En su sentencia de fecha 10 de marzo de 2026 la Sala de lo Social del Tribunal Supremo desestima el recurso interpuesto por la empresa y confirma la dictada previamente por el Tribunal Superior de Justicia de Cantabria relativa a un caso en el que, durante las semanas de guardia en el remolcador principal, el trabajador demandante vivía literalmente a bordo, en situación de disponible las 24 horas del día, y cuando prestaba servicios en el buque secundario, en jornadas parciales, pero con disponibilidad también permanente.

La empresa alegaba la existencia de un acuerdo interno de 2005 en el que se pactó un plus de actividad destinado a retribuir las particularidades de esa tipología de jornada, incluyendo los excesos. Sin embargo, el Alto Tribunal rechaza esa posibilidad basándose para ello en el art. 35 del Estatuto de los Trabajadores, al considerar que no cabe más interpretación que la de que las horas extraordinarias exigen compensación específica, ya sea económica, ya sea en descanso, sin que tal compensación económica pueda diluirse en la masa del resto de conceptos salariales.
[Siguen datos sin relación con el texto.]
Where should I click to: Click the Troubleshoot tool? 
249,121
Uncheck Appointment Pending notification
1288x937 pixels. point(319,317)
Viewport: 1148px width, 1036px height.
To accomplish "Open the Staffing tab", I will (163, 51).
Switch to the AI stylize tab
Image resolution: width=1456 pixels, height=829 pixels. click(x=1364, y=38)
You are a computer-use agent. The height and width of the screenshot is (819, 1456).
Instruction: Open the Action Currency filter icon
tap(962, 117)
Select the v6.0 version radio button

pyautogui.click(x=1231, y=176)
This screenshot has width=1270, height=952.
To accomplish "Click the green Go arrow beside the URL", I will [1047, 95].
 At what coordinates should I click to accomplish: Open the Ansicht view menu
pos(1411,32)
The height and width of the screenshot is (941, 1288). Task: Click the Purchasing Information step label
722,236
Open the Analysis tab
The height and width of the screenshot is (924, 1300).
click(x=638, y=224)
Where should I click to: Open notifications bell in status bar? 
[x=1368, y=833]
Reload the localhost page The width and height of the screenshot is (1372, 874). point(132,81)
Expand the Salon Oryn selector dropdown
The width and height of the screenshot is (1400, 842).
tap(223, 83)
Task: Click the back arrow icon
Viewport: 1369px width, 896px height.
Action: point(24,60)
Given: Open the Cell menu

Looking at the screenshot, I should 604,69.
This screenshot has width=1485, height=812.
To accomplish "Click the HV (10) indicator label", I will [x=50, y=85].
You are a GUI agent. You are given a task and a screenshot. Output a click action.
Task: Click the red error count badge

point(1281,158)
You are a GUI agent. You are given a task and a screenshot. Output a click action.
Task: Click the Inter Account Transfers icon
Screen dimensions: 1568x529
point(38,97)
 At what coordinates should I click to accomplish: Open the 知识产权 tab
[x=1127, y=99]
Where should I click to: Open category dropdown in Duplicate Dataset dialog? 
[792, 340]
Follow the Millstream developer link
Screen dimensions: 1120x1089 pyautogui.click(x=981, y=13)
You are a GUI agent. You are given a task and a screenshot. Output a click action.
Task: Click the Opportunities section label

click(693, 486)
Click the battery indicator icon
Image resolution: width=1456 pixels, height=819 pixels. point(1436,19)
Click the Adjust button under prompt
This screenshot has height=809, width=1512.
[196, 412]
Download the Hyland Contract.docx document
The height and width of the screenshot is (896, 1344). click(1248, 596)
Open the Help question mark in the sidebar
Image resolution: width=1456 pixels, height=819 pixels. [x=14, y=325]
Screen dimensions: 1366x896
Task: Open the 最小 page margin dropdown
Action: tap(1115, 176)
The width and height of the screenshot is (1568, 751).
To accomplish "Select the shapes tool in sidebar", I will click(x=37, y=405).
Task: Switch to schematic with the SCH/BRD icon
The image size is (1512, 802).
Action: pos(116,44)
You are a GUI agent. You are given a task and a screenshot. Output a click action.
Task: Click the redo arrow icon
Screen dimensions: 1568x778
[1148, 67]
Esta sentencia obliga a tener que revisar esos acuerdos de empresa para auditar si lo que se paga como complemento de disponibilidad cubre realmente lo que dice cubrir o si, bajo esa etiqueta, se esconde trabajo no retribuido. Podría existir compensación si el complemento salarial estuviera claramente configurado para retribuir esas horas extraordinarias, pero no cualquier complemento salarial es válido, sino que debe estar diseñado de manera expresa y específica para ese concreto fin.